Reproduce the entries below verbatim, starting at the line containing "Open the black video preview thumbnail" and ending at the line containing "click(225, 51)", with both of those lines included.

========

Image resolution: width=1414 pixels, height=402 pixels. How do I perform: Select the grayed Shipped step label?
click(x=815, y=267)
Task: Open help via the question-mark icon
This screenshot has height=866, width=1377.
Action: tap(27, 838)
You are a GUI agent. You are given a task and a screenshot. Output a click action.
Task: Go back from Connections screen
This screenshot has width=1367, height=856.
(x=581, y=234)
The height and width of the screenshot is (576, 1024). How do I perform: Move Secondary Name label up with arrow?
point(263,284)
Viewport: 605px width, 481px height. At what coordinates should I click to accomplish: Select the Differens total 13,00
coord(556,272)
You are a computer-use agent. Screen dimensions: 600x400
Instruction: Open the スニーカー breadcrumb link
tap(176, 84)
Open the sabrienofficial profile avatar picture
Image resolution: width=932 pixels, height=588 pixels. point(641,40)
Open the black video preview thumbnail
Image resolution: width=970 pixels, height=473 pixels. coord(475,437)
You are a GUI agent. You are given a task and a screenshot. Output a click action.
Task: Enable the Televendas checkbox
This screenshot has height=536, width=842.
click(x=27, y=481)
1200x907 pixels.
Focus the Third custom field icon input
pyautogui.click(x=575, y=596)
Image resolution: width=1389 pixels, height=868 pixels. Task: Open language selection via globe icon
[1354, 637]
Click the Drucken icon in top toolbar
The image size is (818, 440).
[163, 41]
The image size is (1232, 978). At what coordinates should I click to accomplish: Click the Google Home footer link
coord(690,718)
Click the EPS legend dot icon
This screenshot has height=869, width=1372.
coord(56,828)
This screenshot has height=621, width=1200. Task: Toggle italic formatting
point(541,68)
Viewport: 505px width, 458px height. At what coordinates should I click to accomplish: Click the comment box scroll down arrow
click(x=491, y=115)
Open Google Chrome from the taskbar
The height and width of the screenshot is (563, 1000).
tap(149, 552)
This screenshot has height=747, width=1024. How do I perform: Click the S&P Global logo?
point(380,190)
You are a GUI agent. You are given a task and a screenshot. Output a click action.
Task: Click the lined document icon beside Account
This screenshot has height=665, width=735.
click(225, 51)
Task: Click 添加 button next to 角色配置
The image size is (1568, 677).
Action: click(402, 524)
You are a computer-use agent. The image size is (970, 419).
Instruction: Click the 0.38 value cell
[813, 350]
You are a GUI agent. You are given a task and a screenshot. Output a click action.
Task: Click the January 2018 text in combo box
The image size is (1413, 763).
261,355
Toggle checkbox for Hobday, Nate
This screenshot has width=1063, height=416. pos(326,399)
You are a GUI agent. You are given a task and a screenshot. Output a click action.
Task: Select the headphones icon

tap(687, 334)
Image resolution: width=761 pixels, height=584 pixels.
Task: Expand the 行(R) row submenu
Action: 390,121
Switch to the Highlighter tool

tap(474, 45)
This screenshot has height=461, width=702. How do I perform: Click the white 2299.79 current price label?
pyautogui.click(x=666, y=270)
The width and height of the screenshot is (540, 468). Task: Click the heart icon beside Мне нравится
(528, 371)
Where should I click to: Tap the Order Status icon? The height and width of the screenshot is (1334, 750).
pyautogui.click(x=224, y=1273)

========

▸ ANSWER IN FULL
Open the black video preview thumbnail
Image resolution: width=970 pixels, height=473 pixels. coord(475,437)
You are a GUI agent. You are given a task and a screenshot. Output a click action.
Task: Enable the Televendas checkbox
This screenshot has height=536, width=842.
click(x=27, y=481)
1200x907 pixels.
Focus the Third custom field icon input
pyautogui.click(x=575, y=596)
Image resolution: width=1389 pixels, height=868 pixels. Task: Open language selection via globe icon
[1354, 637]
Click the Drucken icon in top toolbar
The image size is (818, 440).
[163, 41]
The image size is (1232, 978). At what coordinates should I click to accomplish: Click the Google Home footer link
coord(690,718)
Click the EPS legend dot icon
This screenshot has height=869, width=1372.
coord(56,828)
This screenshot has height=621, width=1200. Task: Toggle italic formatting
point(541,68)
Viewport: 505px width, 458px height. At what coordinates should I click to accomplish: Click the comment box scroll down arrow
click(x=491, y=115)
Open Google Chrome from the taskbar
The height and width of the screenshot is (563, 1000).
tap(149, 552)
This screenshot has height=747, width=1024. How do I perform: Click the S&P Global logo?
point(380,190)
You are a GUI agent. You are given a task and a screenshot. Output a click action.
Task: Click the lined document icon beside Account
This screenshot has height=665, width=735.
click(225, 51)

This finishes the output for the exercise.